Quelle bonne idée que de nous proposer un recueil sur le livret d’opéra considéré comme une œuvre littéraire ! Car, si le titre de l’ouvrage pose la question de savoir si « le livret d’opéra peut[-il] être étudié en dehors de ses composantes musicales et scéniques » ; le propos ne consiste pas à défendre l’intérêt du livret face à ceux qui estiment vain de l’assimiler à de la littérature 1 ; on élude cette problématique pour d’emblée étudier des livrets et leurs conditions de création.
Dès l’introduction d’ailleurs, Françoise Decroisette nous rappelle que les livrets, s’ils sont souvent déconsidérés (il a toujours été de bon ton de se gausser de l’ineptie de la plupart d’entre eux), ont occupé parfois une place toute particulière voire primordiale dans l’histoire de l’opéra. À Venise, par exemple, comme nous l’explique Jean-François Lattarico, « le poète-librettiste jouit d’un prestige supérieur à celui du compositeur » (mais c’est le scénographe qui est en tête de la hiérarchie des métiers liés à l’opéra).
L’ouvrage est divisé en trois parties qui permettent une belle juxtaposition d’études pour la plupart passionnantes. Qu’il soit simple récupération d’histoires existantes ou création originale qui implique une nécessité de penser la poésie et la musique de façon conjointe, que l’écriture du libretto soit pratiquée en dilettante par des lettrés ou qu’elle relève d’un véritable métier artisanal pratiqué en parallèle avec une activité principale (Busenello use aussi d’un vocabulaire technique, scientifique et juridique profondément lié à son métier d’avocat, Giovan Andrea Moniglia était médecin), le livret est ici abordé sous de multiples facettes.

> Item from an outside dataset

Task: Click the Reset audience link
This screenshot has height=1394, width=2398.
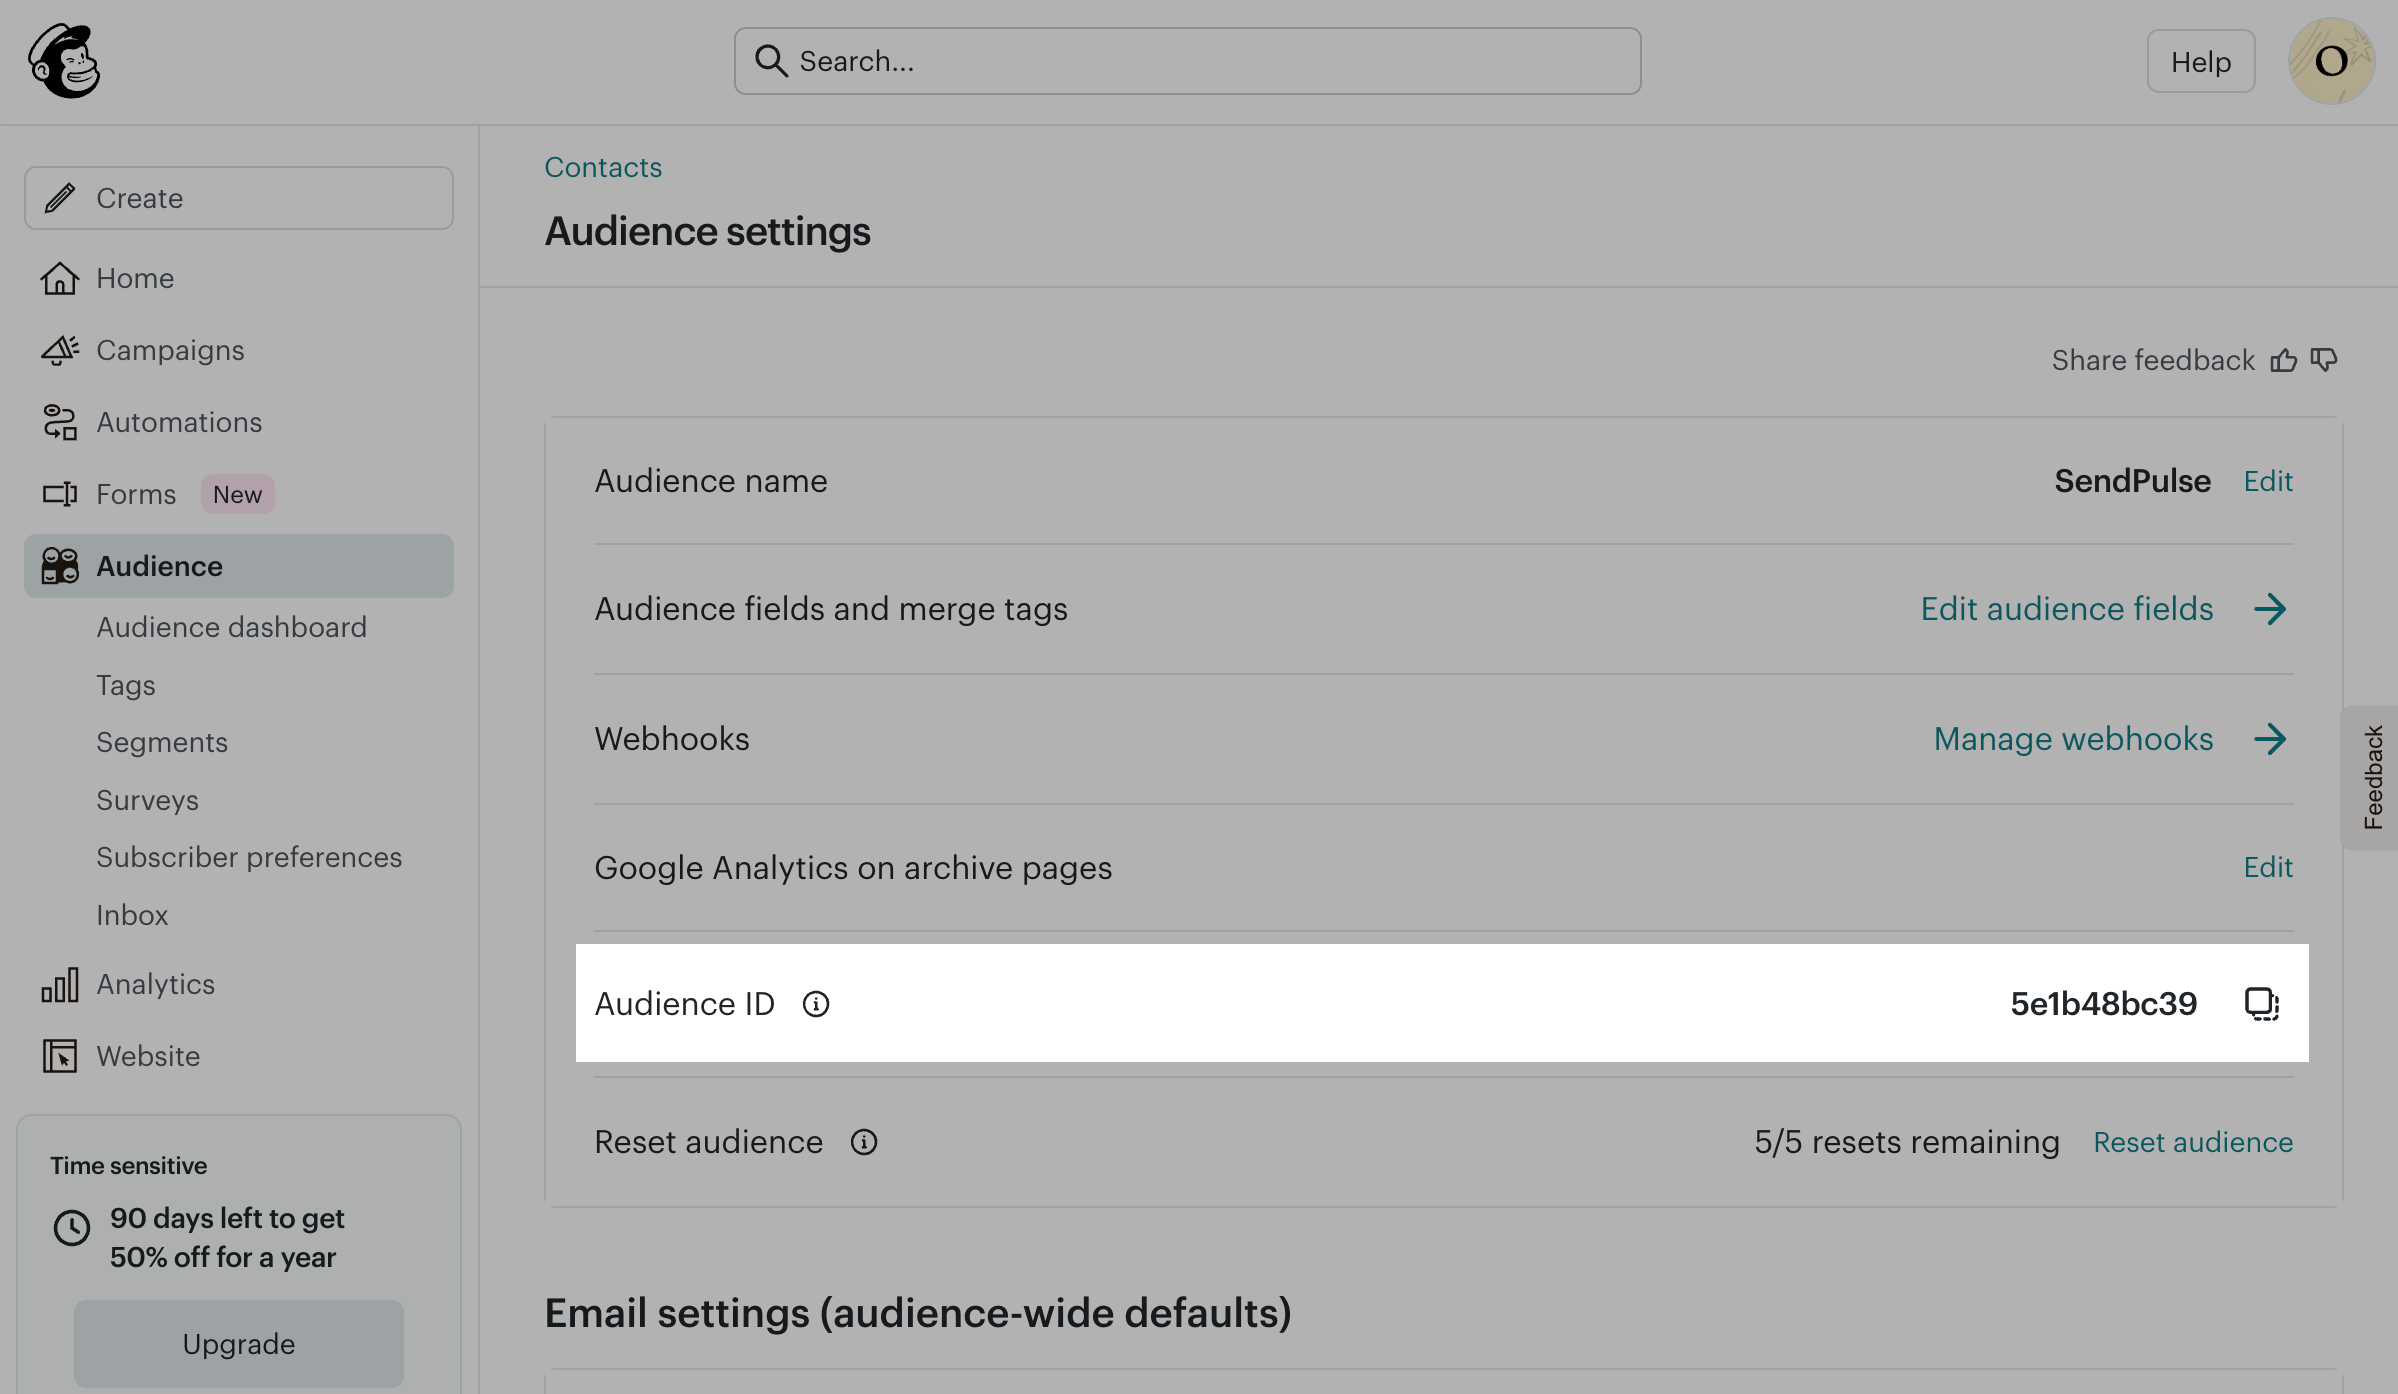Action: 2193,1142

On s’attache au libretto mais plus encore aux écrivains dont les personnalités sont évoquées avec tout le sérieux universitaire requis.
Coordonnatrice de l’ouvrage (qui correspond apparemment à un séminaire qu’elle a animé en 2007 sur les livrets d’opéra), Françoise Decroisette permet donc à ses collaborateurs de travailler sur les livrets dans différents registres : personnalité des écrivains, conditions de création, contexte de publication des livrets, didascalies, choix lexicaux 2, de nombreux aspects sont abordés mais pour le livret italien exclusivement, ce qui élimine entre autres Wagner, caution pourtant bien solide ! Si seuls les Italiens sont étudiés, Céline Frigau apporte néanmoins une variation avec Saverio Manfredo Maggioni (1800 ?-1880 ?), poète italien immigré, qui traduit et publie pour l’Opéra Italien de Londres dont il est le staff librettist, des livrets français, anglais et allemands. L’occasion de parler de livrets autres qu’italiens… Les opéras sont également adaptés par Maggioni qui opère parfois des coupes. On apprend par exemple que certains épisodes des Nozze di Figaro disparaissent qui sont liés « au comportements déviants de Cherubino, du comte, voire de Susanna » (p. 118). L’étude est passionnante et instructive, avec de très fructueuses comparaisons des textes originaux et traduits qui en disent long sur les mœurs de l’époque.
Les articles se succèdent ainsi avec un même équilibre dans le sérieux et la précision de l’analyse. On peut accorder une petite mention spéciale à la contribution d’Irina Possamai qui analyse le Re Orso d’Arrigo Boito. Le livret est disséqué comme le serait une œuvre littéraire avec finesse et minutie. Un tribut fort à propos, puisqu’après avoir été reporté, l’opéra est proposé Salle Favart en création mondiale la saison prochaine4.
Au final, on ne peut que se réjouir de cet ouvrage qui propose une étude littéraire, musicale, sociologique et historique enrichissante autour de l’art lyrique. Le livret comme forme littéraire à part entière, cela devrait être une évidence pour tous ceux qui envisagent l’opéra comme œuvre d’art complète ou totale… Si ce livre n’est pas la bible en la matière par son manque d’exhaustivité, il n’en reste pas moins une pierre de taille dans un édifice à peine ébauché.
Catherine Jordy
1. À titre d’exemple, on nous rappelle que l’ouvrage d’Alain Paris paru chez Bouquins, Livrets d’opéra, propose un classement alphabétique par noms de musiciens et pas une attribution aux librettistes (p. 9).
2. Le librettiste Moniglia va jusqu’à publier des glossaires (dichiarazioni) qui expliquent les tournures de mots, proverbes, etc. (p. 80).
3. Dans l’opéra vénitien du xviie siècle, la vieille nourrice est représentée par un travesti. Les raisons de ce choix puis l’évolution vers le type de la servante jeune accompagné du changement de tessiture jusqu’au colorature de Zerbinette sont analysés avec brio.